Sensors 2019, 19(13), 2840; https://doi.org/10.3390/s19132840
Received: 14 April 2019 / Revised: 8 June 2019 / Accepted: 24 June 2019 / Published: 26 June 2019
(This article belongs to the Special Issue New Trends in Tourism Business Intelligence)
Celestial tourism, also known as astrotourism, astronomical tourism or, less frequently, star tourism, refers to people’s interest in visiting places where celestial phenomena can be clearly observed. Stars, skygazing, meteor showers or comets, among other phenomena, arouse people’s interest, however, good night sky conditions are required to observe such phenomena. From an environmental point of view, several organisations have surfaced in defence of the protection of dark night skies against light pollution, while from an economic point of view; the idea also opens new possibilities for development in associated areas. The quality of dark skies for celestial tourism can be measured by night sky brightness (NSB), which is used to quantify the visual perception of the sky, including several light sources at a specific point on earth. The aim of this research is to model the nocturnal sky brightness by training and testing a probabilistic model using real NSB data.

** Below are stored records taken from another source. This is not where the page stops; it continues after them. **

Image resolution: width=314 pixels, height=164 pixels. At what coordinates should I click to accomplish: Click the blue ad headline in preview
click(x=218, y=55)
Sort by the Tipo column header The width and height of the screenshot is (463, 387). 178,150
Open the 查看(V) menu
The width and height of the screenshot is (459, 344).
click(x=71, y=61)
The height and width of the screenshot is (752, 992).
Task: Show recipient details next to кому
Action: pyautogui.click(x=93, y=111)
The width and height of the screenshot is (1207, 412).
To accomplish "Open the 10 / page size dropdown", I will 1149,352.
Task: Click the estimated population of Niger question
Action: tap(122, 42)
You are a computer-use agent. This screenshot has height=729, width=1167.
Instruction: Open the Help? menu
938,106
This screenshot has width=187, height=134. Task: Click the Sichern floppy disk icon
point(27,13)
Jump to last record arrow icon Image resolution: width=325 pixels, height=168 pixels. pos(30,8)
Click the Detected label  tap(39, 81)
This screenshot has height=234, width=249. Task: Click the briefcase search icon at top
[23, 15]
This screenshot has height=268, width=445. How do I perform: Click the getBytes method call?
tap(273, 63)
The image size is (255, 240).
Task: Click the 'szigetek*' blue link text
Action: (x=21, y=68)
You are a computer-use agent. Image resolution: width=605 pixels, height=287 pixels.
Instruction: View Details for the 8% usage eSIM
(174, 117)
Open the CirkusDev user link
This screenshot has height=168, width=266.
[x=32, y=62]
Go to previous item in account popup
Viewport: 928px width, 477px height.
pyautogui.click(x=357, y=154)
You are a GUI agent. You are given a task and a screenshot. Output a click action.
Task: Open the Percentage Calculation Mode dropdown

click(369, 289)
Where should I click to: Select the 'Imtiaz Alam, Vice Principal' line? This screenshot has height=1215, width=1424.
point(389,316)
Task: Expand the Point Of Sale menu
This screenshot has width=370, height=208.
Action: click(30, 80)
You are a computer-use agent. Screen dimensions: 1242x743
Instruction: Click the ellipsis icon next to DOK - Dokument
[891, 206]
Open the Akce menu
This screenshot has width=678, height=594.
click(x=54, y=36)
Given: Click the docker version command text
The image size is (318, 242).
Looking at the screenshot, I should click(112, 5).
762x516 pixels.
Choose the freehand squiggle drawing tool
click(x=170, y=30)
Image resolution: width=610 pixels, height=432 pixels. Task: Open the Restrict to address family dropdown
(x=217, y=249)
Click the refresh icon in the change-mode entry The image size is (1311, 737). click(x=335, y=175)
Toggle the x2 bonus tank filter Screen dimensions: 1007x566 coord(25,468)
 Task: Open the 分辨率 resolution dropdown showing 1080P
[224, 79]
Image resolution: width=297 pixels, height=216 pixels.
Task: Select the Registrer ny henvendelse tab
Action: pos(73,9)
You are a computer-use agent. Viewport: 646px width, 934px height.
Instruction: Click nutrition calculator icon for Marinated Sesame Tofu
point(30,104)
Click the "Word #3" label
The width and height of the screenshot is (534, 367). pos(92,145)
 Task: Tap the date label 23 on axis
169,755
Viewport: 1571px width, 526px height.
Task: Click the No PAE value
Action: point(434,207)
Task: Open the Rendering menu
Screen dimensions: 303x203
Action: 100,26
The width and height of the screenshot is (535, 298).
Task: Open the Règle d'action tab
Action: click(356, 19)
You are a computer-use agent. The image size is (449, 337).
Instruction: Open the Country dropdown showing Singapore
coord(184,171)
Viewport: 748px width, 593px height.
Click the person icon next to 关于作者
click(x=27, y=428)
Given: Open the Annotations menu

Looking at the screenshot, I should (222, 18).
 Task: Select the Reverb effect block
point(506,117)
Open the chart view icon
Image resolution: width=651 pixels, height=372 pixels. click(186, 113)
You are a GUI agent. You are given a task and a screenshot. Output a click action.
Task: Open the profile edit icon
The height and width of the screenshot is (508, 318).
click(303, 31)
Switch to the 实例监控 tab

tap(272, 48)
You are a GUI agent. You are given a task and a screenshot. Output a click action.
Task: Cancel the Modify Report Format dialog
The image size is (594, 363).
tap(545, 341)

ARIMA and artificial neural network models have been applied to open NSB data provided by the Globe at Night international programme, with the results of this first model approach being promising and opening up new possibilities for astrotourism. To the best of the authors’ knowledge, probabilistic models have not been applied to NSB forecasting. View Full-Text
Keywords: night sky brightness; sky quality metre; astrotourism; celestial tourism; ARIMA; artificial neural network (ANN) night sky brightness; sky quality metre; astrotourism; celestial tourism; ARIMA; artificial neural network (ANN)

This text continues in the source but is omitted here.